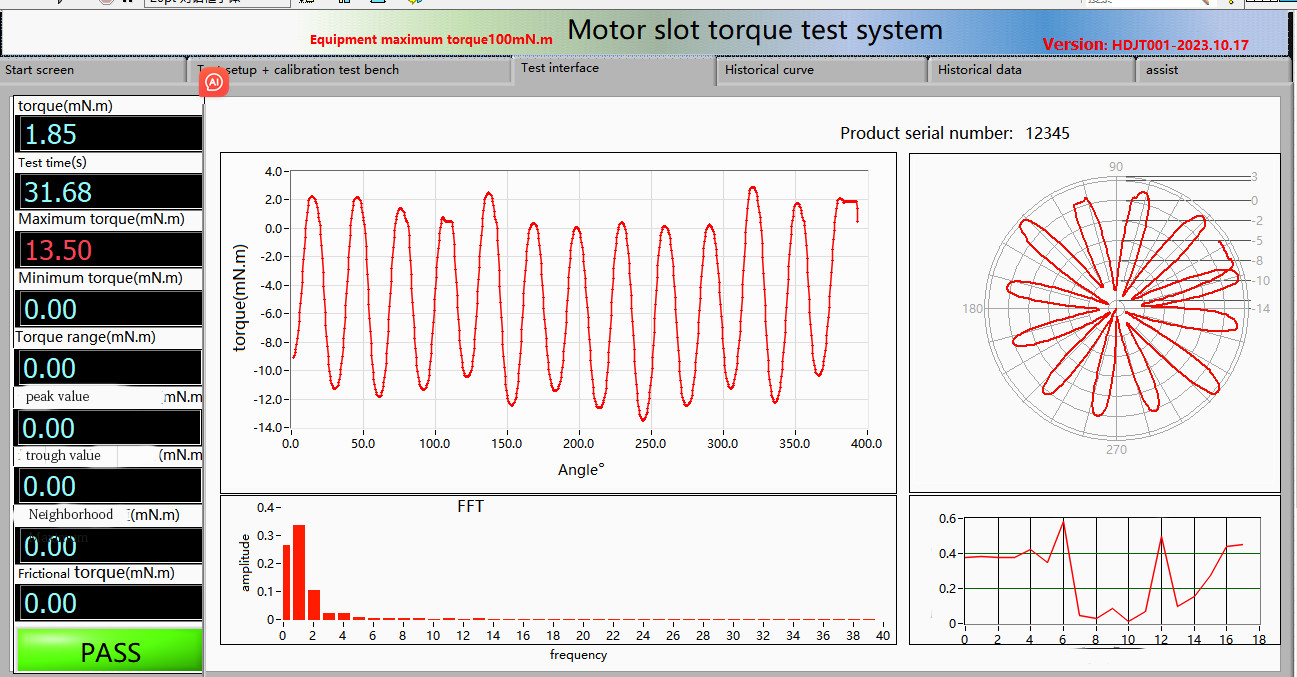This screenshot has height=677, width=1297.
Task: Select the Torque range value field
Action: [x=108, y=368]
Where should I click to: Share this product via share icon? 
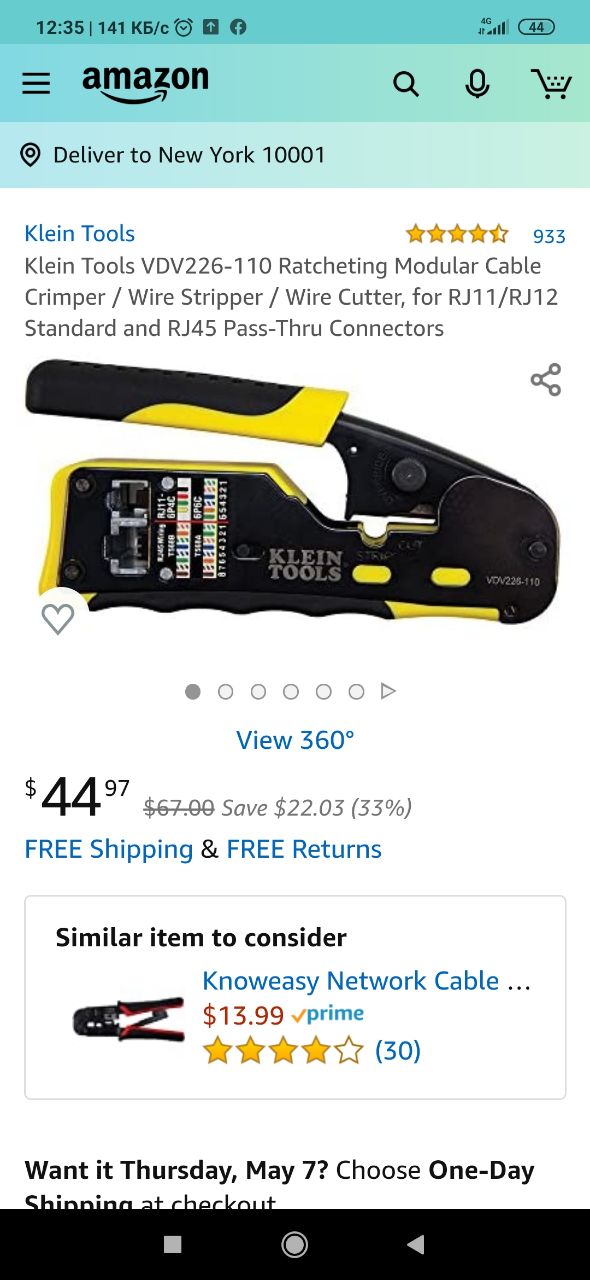click(546, 380)
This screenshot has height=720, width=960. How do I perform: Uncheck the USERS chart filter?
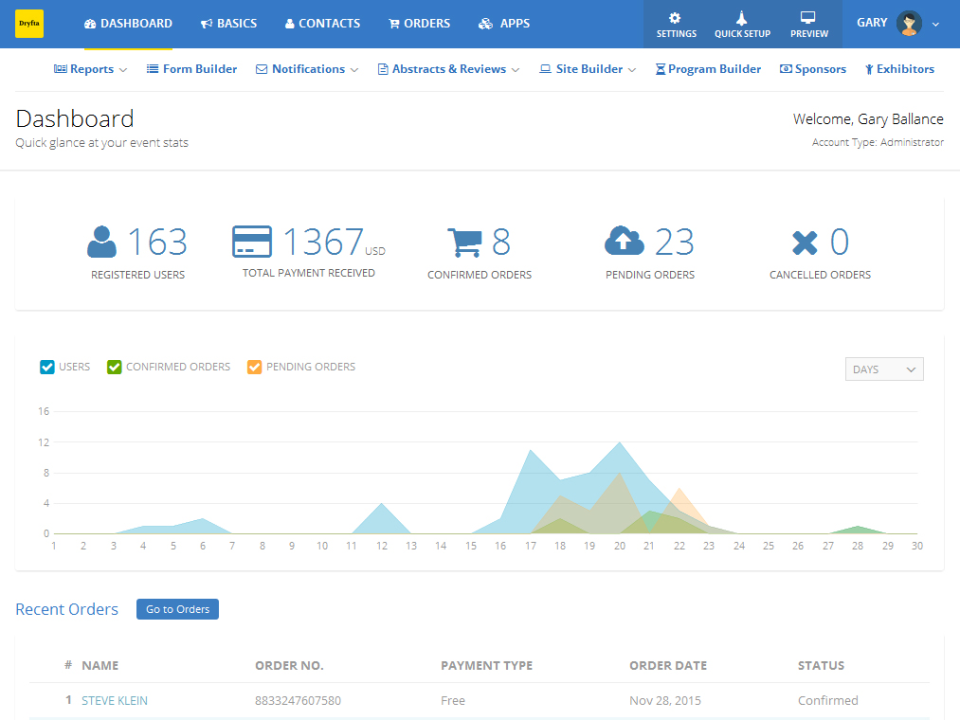point(46,367)
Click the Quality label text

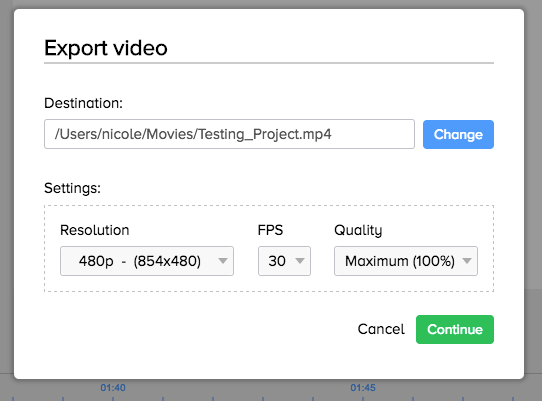point(358,231)
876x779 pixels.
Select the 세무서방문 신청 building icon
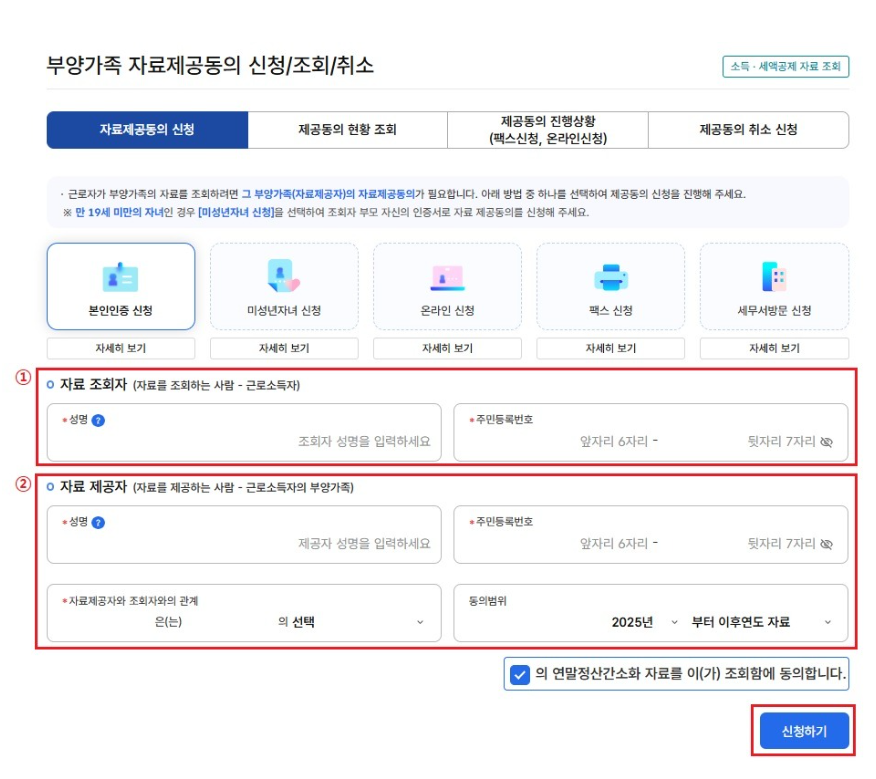coord(773,277)
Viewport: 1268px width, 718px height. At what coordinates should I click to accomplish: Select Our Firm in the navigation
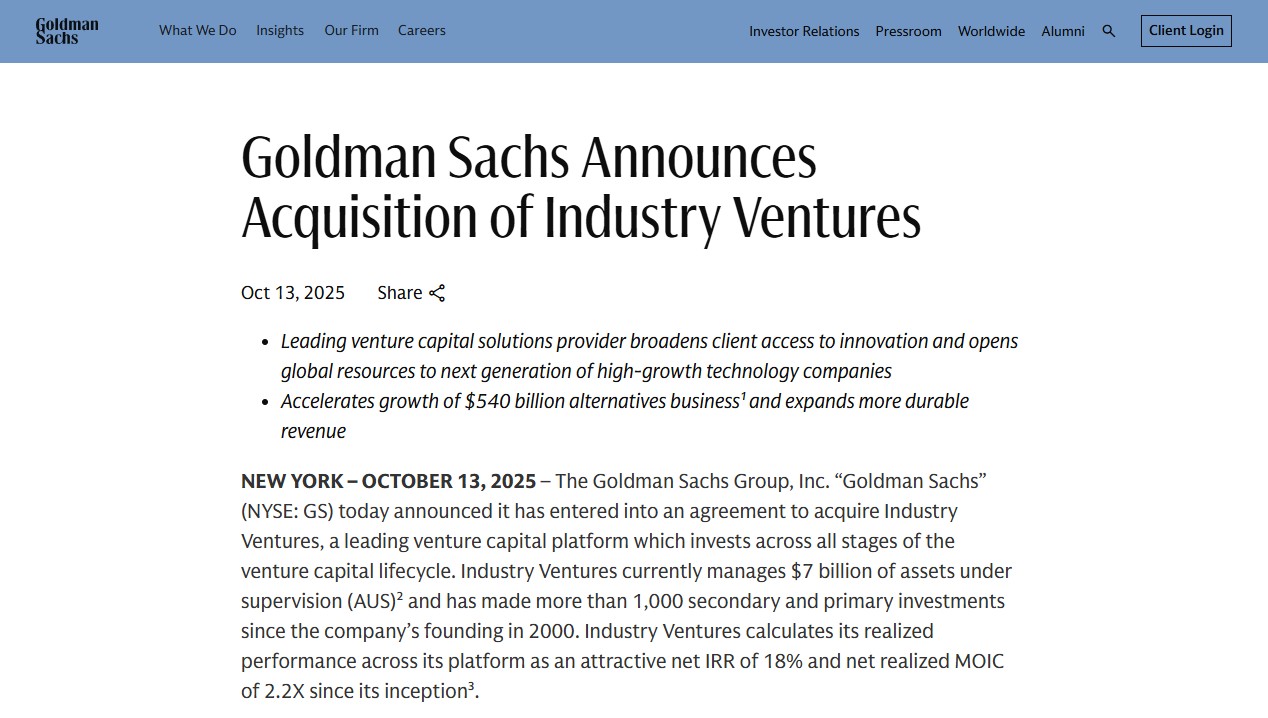click(x=351, y=31)
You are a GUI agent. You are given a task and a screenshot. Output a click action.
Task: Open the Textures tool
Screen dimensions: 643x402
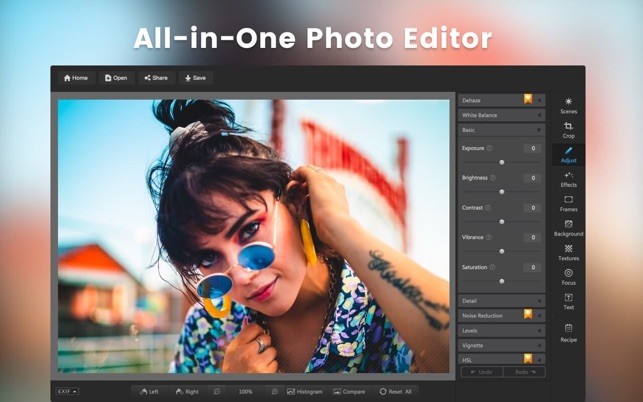pos(568,253)
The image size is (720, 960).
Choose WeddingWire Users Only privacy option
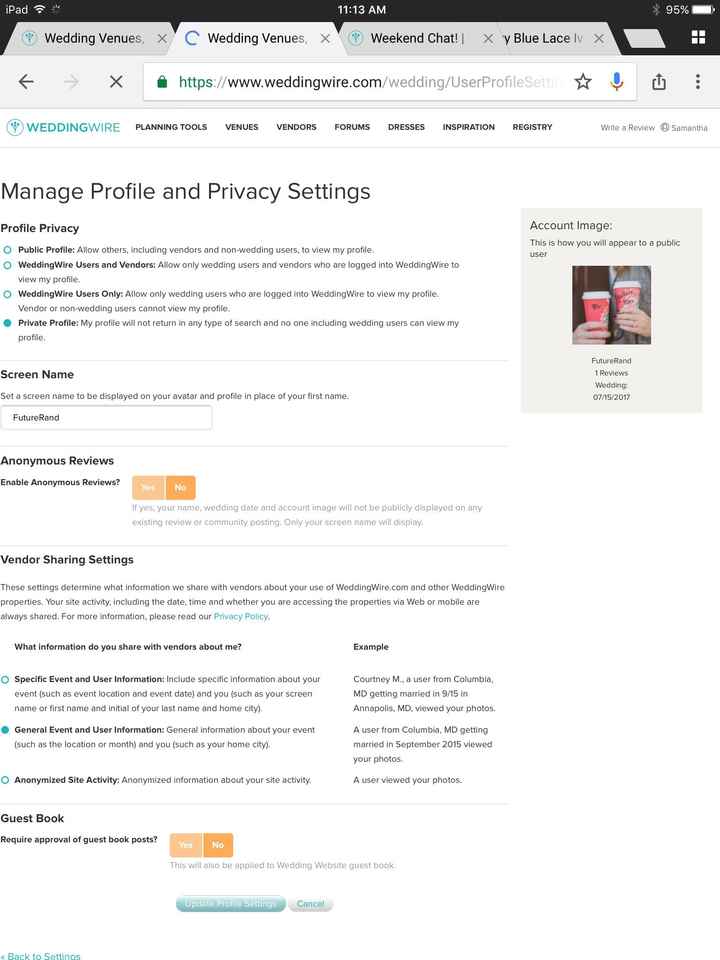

--------------------------------

Prompt
Repeat the records from the line with "This screenshot has height=720, width=960." to the line with "click(x=351, y=31)", keeping both of those lines and leaving out the pictures.

Solution for this exercise
This screenshot has height=720, width=960. How do I perform: Uncheck the USERS chart filter?
point(46,367)
Click the Quality label text

point(358,231)
876x779 pixels.
Select the 세무서방문 신청 building icon
coord(773,277)
Viewport: 1268px width, 718px height. At what coordinates should I click to accomplish: Select Our Firm in the navigation
click(x=351, y=31)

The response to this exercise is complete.